Quote from: a duncandisorderly on April 13, 2019, 08:54:03 PM
what an odd idea. no. bad enough we have murder being done in our name without it being put on youtube by irresponsible do-gooders like assange.

again- appropriating this data from a government server & then dumping it, unvetted, onto the internet does NOT make assange a great journalist. I'd rather the governments of the world didn't commit atrocities like this, of course, but what assange & wikileaks have done has made no difference to them. & comparing this material to porn is not helpful.

Maybe vet your tykes' internet useage to the best of your ability, and then just hope that they don't go searching for helicopter snuff videos when you're not around.  And if they do, sit down and explain to them that we're all part of the geo-political landscape, and every time we lounge around at a cafe eating over-priced muffins while much of the drying-up world is engaged in desert warfare, we are making a political decision.  Developing an interest in the world outside their career and immediate family will likely serve them well in the future.

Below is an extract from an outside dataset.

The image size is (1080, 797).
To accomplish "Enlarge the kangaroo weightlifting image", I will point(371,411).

Also maybe teach them how it's wrong to shoot the messenger.

a duncandisorderly

Quote from: Sin Agog on April 13, 2019, 09:25:25 PM
Maybe vet your tykes' internet useage to the best of your ability, and then just hope that they don't go searching for helicopter snuff videos when you're not around.  And if they do, sit down and explain to them that we're all part of the geo-political landscape, and every time we lounge around at a cafe eating over-priced muffins while much of the drying-up world is engaged in desert warfare, we are making a political decision.  Developing an interest in the world outside their career and immediate family will likely serve them well in the future.

Also maybe teach them how it's wrong to shoot the messenger.

patronising & naive.

Buelligan

Quote from: a duncandisorderly on April 13, 2019, 08:54:03 PM
what an odd idea. no. bad enough we have murder being done in our name without it being put on youtube by irresponsible do-gooders like assange.

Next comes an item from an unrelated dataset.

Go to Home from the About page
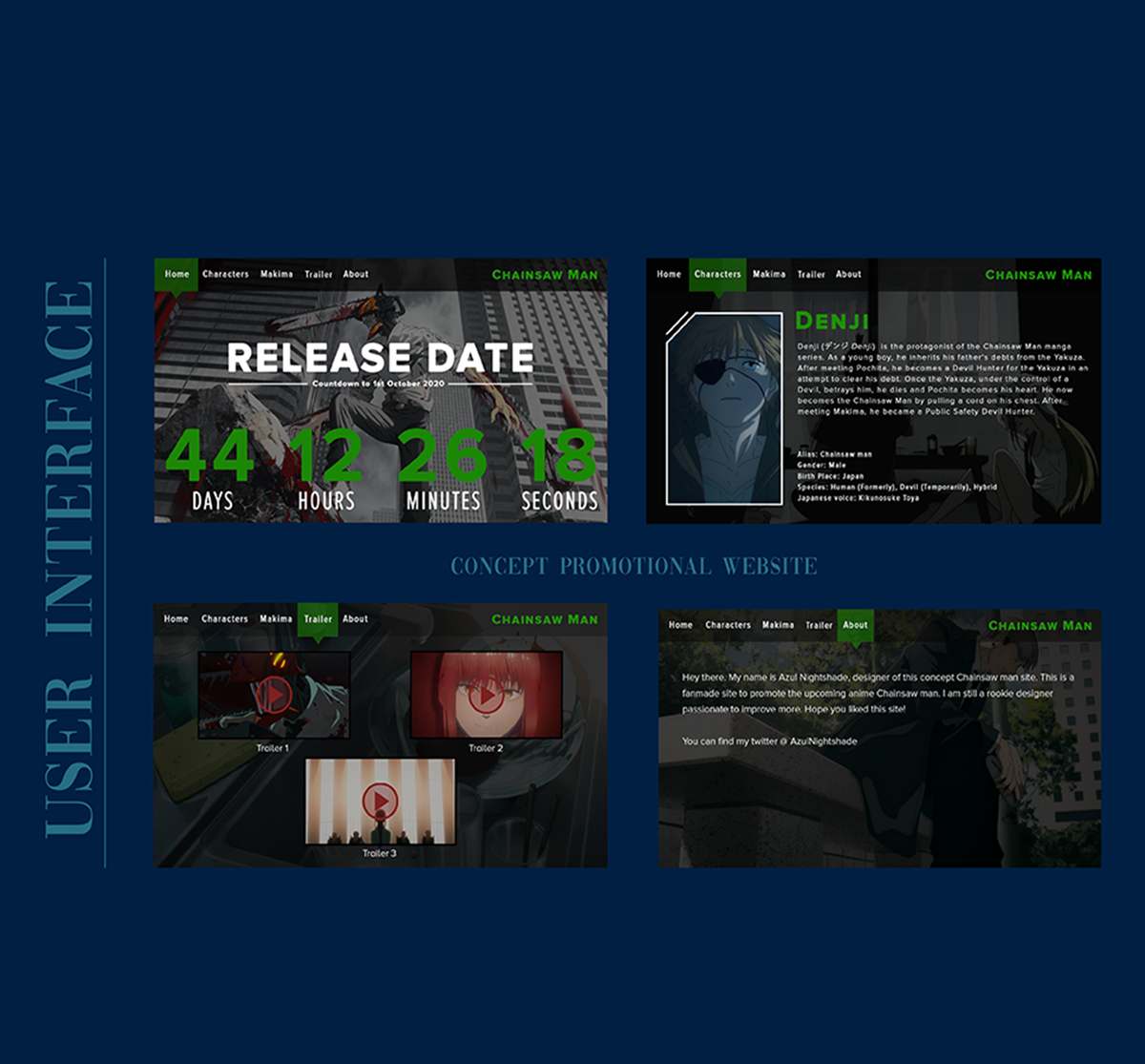The image size is (1145, 1064). click(x=680, y=625)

again- appropriating this data from a government server & then dumping it, unvetted, onto the internet does NOT make assange a great journalist. I'd rather the governments of the world didn't commit atrocities like this, of course, but what assange & wikileaks have done has made no difference to them. & comparing this material to porn is not helpful.

Why is it an odd idea?  I was actually comparing it in response to Simnock's fatuous post, but anyway if you're going to say it's not helpful, why not elaborate, why isn't it helpful?

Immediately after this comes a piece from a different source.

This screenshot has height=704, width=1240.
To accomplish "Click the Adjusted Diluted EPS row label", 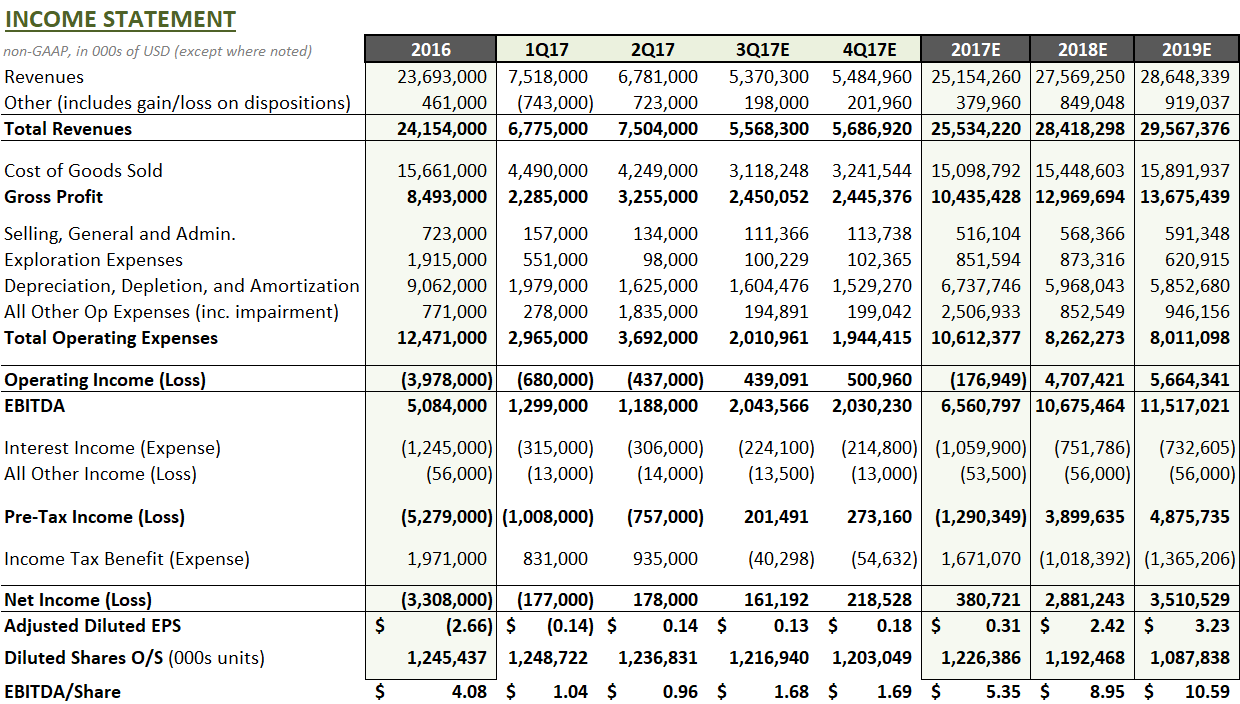I will (90, 625).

And why is it cigs to murder people on the taxpayer's dime but Assange is bad because he's irresponsible (and a do-gooder to boot - what a cunt - a do-gooder, those are the absolute worst)?  How irresponsible is it to contribute to a multi-billion dollar war machine that's murdering families and just want it brushed under the carpet?

Sin Agog

Quote from: a duncandisorderly on April 13, 2019, 09:40:20 PM
patronising & naive.

Sorry. Was getting a bit piqued by the Helen Lovejoy stuff, but you're allowed to have your priorities.